O jornalista Mario Sabino, que acompanho desde os tempos de Veja, e agora no site O Antagonista e na revista eletrônica Crusoé - talvez por influência dele mesmo eu seja como descrevi acima -, em artigo triste, porém brilhante, ou em artigo brilhante, porém triste, como queiram, citou dois autores históricos brasileiros, Paulo Mendes Campos e Lúcio Cardoso, e trechos de livros seus, respectivamente, O Anjo Bêbado (1969) e Diário Completo (1949), em que, também respectivamente, diziam: “... Esse monstro é o Brasil. Falta-lhe alarmantemente o mínimo de uniformidade social…”, e “O Brasil é um prodigioso produto do caos. Já nos acostumamos com isso. Não dói mais”.

Sabino escrevia sobre sua desilusão e desesperança com o País. Ao final, disse o seguinte: “Não verei país nenhum, apenas esse zumbi vagando pelo cemitério abandonado de princípio e ideias”. Eu e meu ídolo das letras temos duas diferenças gritantes: ele é excepcional como escritor, e eu, medíocre, apesar de conseguir me comunicar com meus leitores. Ele é triste nas palavras, e eu, raivoso. Sinceramente, não sei qual dos dois sentimentos causam mais estragos ao fígado e ao coração, quiçá ao córtex pré-frontal, mas tenho certeza de que Sabino, como este abestado aqui, sofre bastante a cada ponto e vírgula digitados, pensados e sofridos neste triste e gigante pedaço de terra.

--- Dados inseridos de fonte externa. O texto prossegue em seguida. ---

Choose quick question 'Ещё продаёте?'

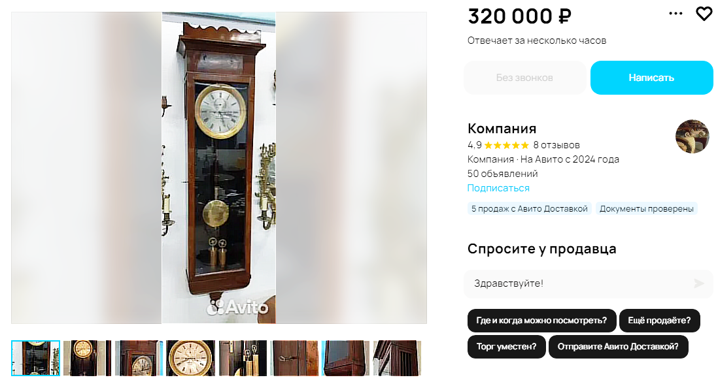[x=659, y=321]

Ao ler o artigo citado me deparei com a ira, ou tristeza, vá saber, comuns a Campos e a Cardoso, cinquenta, sessenta anos atrás, e, provavelmente, antes deles, de outros, bem como, provavelmente também, cinquenta, sessenta anos à frente, de mais alguns que olharão para trás e verão Sabino e eu, e sentirão o mesmo peso sobre os ombros cansados que sinto agora, e pensei: “Não vê que então eu me rasgo, engasgo, engulo, reflito e estendo a mão? E assim nossa vida é um rio secando, as pedras cortando, e eu vou perguntando: até quando? São tantas coisinhas miúdas, roendo, comendo, arrasando aos poucos com o nosso ideal. São frases perdidas, num mundo de gritos e gestos, num jogo de culpa que faz tanto mal”. Pois é: até quando, Brasil? Um abraço, Gonzaguinha querido.